Penerbit stablecoin Circle (CRCL) sahamnya merosot pada hari Selasa, setelah versi draf legislasi stablecoin AS menimbulkan kekhawatiran tentang batasan hasil.
Saham penerbit USDC turun hingga 18% pada sesi awal AS, memutuskan reli selama berminggu-minggu yang telah memberikan kenaikan lebih dari 100%. Sementara itu, platform kripto Coinbase (COIN), yang berbagi pendapatan dari stablecoin, turun sekitar 8%.
Faktor utama di balik pergerakan ini adalah versi terbaru dari Clarity Act, seperti dilaporkan oleh CoinDesk, yang akan membatasi penawaran imbal hasil pada saldo stablecoin, kata para analis.
"Clarity Act berpotensi melarang pembayaran hasil hanya karena memegang stablecoin (misalnya saldo pasif) dan membatasi pendekatan apa pun yang membuat program tersebut setara dengan deposito bank," kata analis Mizuho, Dan Dolev.

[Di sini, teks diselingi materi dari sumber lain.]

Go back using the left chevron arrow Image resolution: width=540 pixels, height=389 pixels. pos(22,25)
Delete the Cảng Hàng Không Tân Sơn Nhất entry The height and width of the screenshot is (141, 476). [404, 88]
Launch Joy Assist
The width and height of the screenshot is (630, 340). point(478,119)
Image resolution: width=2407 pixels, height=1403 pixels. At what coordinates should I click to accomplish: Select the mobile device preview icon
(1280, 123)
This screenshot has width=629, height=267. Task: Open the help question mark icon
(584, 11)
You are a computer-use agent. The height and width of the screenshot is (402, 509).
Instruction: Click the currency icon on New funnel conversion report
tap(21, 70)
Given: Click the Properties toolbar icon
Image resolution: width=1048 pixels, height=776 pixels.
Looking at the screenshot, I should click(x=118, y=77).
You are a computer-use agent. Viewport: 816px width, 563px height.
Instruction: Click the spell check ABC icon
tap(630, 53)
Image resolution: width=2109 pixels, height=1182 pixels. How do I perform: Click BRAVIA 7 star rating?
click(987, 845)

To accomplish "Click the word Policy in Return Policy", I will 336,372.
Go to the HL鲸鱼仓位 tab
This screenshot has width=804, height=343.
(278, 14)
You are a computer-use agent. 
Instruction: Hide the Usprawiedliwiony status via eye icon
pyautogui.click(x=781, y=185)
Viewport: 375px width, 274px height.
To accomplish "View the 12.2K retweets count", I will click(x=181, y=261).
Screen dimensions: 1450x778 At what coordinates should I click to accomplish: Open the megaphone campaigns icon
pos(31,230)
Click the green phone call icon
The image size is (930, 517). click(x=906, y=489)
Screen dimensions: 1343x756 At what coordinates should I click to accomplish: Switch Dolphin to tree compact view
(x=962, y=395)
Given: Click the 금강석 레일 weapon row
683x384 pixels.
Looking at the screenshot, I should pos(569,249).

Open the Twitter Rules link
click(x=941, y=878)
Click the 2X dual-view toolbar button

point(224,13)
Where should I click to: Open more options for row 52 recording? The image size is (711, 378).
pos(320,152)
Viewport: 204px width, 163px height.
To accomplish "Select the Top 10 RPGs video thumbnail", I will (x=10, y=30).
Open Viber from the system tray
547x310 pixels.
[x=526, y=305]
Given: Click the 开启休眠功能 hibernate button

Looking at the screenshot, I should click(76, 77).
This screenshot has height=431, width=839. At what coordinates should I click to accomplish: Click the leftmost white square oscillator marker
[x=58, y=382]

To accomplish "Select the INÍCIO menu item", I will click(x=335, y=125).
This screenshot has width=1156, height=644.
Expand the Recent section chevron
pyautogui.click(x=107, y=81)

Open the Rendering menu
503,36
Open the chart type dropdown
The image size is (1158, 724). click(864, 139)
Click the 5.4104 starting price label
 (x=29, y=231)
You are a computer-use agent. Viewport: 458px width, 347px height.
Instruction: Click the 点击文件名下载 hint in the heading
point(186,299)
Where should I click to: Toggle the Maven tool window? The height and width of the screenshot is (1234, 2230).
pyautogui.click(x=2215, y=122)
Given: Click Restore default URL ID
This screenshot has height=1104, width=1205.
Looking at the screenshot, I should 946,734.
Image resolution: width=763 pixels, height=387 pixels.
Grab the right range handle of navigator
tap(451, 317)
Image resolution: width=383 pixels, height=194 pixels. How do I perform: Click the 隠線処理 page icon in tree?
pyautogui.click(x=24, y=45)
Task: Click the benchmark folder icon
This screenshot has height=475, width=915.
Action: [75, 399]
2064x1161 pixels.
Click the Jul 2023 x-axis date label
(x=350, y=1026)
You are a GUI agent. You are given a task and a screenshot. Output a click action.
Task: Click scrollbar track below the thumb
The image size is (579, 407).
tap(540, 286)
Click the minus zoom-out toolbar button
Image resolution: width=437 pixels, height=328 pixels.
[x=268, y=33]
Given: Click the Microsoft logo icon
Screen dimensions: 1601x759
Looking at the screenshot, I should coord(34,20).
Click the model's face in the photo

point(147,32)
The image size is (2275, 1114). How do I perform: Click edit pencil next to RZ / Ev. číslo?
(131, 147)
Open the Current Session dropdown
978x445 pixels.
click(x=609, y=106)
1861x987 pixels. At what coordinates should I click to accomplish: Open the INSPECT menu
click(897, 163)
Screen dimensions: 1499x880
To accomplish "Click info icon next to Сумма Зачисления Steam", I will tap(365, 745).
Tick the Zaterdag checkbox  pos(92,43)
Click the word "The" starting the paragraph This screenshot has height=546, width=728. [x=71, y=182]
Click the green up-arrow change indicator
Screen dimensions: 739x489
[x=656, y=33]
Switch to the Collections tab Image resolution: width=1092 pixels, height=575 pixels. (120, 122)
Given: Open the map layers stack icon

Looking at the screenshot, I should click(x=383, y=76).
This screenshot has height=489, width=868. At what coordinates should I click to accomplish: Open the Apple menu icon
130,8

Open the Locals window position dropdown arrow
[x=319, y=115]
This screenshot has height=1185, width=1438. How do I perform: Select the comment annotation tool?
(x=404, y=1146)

Hasil stablecoin — baik melalui pinjaman onchain maupun insentif platform — telah menjadi bagian besar dari daya tarik bagi investor. Menghilangkan itu membuat token seperti USDC menjadi lebih sulit berkembang di luar pembayaran sederhana.
"Ini melemahkan bagian kunci dari argumen bullish," kata Shay Boloor, kepala strategi pasar di Futurum Equities, yang berpendapat bahwa hal ini membatasi jalur USDC untuk menjadi produk penyimpan nilai yang sejati.
Undang-Undang GENIUS yang berfokus pada stablecoin melarang penerbit membayar hasil langsung kepada pengguna, tetapi mereka telah membangun cara untuk meneruskan pendapatan yang diperoleh dari cadangan. Circle mengumpulkan bunga dari aset pendukung USDC dan membagikannya dengan Coinbase, yang kemudian mendanai hadiah untuk pengguna.
Draft terbaru dari Clarity Act menargetkan struktur tersebut dengan melarang segala sesuatu yang "secara ekonomi setara dengan bunga," secara efektif memutus insentif utama untuk memegang stablecoin, menurut Amir Hajian, peneliti aset digital di Keyrock.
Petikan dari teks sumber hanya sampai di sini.